[Work item] Should a line in the entries below contain "March", return that line.

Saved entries
#####
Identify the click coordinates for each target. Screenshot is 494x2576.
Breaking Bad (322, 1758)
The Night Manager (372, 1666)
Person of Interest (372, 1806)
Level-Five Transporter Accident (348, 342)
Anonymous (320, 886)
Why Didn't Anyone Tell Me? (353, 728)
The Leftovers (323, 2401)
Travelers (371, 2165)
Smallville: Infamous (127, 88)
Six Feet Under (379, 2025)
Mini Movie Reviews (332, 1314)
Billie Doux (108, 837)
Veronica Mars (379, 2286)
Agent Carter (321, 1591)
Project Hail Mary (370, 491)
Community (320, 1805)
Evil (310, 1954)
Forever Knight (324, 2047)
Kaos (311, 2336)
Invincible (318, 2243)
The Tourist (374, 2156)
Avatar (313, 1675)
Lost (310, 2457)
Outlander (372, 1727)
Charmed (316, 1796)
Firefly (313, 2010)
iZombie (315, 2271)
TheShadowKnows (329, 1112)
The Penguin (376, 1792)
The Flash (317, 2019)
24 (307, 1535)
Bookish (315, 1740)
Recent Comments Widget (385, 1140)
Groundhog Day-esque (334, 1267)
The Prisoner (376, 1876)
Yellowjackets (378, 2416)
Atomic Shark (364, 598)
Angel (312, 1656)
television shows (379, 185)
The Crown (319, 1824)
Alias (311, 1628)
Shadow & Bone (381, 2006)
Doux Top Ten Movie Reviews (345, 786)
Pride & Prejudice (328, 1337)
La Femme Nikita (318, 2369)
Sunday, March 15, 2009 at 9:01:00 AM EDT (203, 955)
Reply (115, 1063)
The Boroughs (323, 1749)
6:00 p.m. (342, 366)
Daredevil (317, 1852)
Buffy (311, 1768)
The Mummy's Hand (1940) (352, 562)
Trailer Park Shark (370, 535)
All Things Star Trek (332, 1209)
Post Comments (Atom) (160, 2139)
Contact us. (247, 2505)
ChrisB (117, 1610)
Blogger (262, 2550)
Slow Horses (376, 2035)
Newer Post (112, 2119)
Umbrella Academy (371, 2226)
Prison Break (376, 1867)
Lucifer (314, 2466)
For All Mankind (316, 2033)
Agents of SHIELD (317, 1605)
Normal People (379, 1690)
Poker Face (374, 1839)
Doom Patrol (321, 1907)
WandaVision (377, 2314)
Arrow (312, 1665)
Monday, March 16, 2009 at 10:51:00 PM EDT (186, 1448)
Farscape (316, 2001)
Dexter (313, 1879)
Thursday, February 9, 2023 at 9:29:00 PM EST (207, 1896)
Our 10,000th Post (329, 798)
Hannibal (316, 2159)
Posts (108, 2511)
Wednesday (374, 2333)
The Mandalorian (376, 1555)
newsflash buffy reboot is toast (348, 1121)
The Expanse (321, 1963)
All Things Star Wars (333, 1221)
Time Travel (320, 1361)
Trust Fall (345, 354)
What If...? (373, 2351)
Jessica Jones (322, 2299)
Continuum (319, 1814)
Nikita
#####
[The completed task]
Sunday, March 15, 2009 at 9:01:00 AM EDT (203, 955)
Monday, March 16, 2009 at 10:51:00 PM EDT (186, 1448)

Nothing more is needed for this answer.